PROBLEM DETAILS
Look at each line below and tally those holding "Disable"; answer with that figure and nothing else.

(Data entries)
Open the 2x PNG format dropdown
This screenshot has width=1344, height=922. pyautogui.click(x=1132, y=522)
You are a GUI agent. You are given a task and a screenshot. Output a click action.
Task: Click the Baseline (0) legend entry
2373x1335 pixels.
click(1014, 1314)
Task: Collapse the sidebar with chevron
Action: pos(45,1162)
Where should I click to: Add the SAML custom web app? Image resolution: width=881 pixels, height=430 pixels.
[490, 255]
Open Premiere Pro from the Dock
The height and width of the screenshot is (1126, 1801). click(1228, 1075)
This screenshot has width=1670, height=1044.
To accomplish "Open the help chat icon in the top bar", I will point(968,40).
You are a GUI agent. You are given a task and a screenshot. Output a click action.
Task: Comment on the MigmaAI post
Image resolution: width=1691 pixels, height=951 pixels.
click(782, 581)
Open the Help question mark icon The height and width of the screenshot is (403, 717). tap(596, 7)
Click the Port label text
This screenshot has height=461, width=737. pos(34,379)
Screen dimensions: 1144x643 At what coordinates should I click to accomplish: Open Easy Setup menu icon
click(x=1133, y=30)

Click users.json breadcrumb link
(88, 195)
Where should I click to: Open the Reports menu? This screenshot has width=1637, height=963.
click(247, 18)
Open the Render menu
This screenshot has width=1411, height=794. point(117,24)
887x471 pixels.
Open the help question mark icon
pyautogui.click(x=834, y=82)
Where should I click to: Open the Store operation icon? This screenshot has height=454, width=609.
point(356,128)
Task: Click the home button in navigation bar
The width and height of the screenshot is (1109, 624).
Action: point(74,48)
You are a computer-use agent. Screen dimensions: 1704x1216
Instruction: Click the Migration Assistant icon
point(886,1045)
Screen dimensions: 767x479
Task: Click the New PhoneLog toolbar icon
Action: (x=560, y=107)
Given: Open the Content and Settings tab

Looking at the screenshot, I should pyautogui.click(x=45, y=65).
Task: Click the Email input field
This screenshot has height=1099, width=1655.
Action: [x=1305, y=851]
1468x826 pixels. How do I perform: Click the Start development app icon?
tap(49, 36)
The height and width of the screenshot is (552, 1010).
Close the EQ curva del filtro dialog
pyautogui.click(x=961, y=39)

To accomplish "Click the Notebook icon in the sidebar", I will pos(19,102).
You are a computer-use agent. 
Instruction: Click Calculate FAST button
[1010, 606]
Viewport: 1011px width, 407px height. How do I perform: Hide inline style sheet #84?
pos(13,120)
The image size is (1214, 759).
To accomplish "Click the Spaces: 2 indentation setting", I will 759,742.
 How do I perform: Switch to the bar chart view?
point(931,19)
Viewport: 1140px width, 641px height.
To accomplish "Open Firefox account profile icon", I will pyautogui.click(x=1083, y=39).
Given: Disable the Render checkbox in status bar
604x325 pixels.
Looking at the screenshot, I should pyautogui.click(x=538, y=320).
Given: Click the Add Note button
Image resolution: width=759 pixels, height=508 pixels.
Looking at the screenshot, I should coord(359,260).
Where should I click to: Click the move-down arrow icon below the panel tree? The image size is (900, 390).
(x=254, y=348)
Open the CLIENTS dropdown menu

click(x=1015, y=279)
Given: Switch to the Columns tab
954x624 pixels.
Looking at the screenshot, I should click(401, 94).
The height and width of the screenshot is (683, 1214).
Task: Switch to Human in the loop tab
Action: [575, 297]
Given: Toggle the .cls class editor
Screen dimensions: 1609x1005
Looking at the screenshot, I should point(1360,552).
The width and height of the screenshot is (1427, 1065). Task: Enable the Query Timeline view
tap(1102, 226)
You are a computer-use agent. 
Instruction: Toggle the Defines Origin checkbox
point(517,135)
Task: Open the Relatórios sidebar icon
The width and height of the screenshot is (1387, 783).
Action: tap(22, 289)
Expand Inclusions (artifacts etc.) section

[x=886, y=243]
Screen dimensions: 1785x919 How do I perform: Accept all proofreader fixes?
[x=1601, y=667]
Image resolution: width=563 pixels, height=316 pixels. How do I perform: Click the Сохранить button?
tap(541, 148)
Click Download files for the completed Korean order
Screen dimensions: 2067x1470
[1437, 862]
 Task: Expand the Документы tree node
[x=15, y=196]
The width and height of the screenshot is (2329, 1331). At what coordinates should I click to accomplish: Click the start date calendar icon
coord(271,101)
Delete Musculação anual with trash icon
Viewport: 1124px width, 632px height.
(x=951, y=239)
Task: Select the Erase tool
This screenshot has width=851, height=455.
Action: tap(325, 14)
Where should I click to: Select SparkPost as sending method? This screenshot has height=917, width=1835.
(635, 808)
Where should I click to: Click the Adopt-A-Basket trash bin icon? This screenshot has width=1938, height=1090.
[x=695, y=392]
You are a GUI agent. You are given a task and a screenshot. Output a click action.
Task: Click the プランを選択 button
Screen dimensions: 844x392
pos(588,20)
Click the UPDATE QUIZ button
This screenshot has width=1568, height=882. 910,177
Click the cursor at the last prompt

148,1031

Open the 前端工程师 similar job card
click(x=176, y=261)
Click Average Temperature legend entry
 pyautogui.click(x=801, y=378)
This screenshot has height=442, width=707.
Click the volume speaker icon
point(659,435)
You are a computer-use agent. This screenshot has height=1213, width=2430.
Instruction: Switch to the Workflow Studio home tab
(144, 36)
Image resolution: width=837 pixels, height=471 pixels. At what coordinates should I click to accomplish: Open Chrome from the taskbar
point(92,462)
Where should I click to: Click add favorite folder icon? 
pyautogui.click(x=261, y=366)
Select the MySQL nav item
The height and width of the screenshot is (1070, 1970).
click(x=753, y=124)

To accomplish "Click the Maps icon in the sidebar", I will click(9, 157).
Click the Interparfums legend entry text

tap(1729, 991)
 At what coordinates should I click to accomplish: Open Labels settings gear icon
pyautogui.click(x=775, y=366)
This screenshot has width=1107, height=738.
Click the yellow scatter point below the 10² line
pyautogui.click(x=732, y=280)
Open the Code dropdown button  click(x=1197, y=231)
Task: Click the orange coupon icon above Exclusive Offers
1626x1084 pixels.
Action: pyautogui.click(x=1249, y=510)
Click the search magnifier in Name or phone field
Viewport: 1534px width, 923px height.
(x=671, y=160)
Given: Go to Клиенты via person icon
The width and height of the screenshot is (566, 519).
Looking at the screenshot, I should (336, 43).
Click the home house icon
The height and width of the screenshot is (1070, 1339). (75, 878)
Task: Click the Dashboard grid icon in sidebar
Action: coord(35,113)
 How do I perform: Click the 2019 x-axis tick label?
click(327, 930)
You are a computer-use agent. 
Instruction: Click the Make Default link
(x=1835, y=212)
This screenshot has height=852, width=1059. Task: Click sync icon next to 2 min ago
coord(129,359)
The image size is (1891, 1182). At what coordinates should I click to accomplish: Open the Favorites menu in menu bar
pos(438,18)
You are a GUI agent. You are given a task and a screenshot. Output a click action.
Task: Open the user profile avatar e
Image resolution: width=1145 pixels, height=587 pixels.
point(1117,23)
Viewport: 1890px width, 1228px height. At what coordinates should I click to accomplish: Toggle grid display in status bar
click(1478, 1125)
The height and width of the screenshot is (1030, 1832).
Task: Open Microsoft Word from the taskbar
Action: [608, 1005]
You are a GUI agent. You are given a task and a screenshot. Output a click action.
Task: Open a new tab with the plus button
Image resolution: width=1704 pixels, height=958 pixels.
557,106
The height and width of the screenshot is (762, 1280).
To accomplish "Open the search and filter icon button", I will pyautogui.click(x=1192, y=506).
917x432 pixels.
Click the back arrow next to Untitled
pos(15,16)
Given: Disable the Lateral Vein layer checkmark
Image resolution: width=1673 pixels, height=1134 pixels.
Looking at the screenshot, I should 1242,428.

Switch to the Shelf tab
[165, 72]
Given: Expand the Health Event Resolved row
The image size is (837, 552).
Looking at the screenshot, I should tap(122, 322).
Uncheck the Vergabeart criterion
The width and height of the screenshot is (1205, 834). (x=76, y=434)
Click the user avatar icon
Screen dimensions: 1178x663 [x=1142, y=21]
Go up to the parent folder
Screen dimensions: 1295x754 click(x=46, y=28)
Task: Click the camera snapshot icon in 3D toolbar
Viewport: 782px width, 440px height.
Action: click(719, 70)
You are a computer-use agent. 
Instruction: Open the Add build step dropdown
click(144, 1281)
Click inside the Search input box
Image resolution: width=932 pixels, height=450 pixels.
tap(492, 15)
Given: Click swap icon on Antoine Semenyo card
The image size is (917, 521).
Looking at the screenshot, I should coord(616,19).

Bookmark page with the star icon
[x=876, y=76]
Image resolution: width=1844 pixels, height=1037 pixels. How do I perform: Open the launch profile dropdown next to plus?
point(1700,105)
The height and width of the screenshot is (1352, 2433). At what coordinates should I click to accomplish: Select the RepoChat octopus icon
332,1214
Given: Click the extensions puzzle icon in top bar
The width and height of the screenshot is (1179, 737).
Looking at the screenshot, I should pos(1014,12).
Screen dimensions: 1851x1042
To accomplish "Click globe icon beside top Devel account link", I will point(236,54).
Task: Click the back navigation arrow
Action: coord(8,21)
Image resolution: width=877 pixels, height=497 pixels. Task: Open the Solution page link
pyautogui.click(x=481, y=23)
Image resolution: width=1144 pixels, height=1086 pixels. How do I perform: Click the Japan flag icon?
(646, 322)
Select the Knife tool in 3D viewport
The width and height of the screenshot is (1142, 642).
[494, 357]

WRITTEN ANSWER
2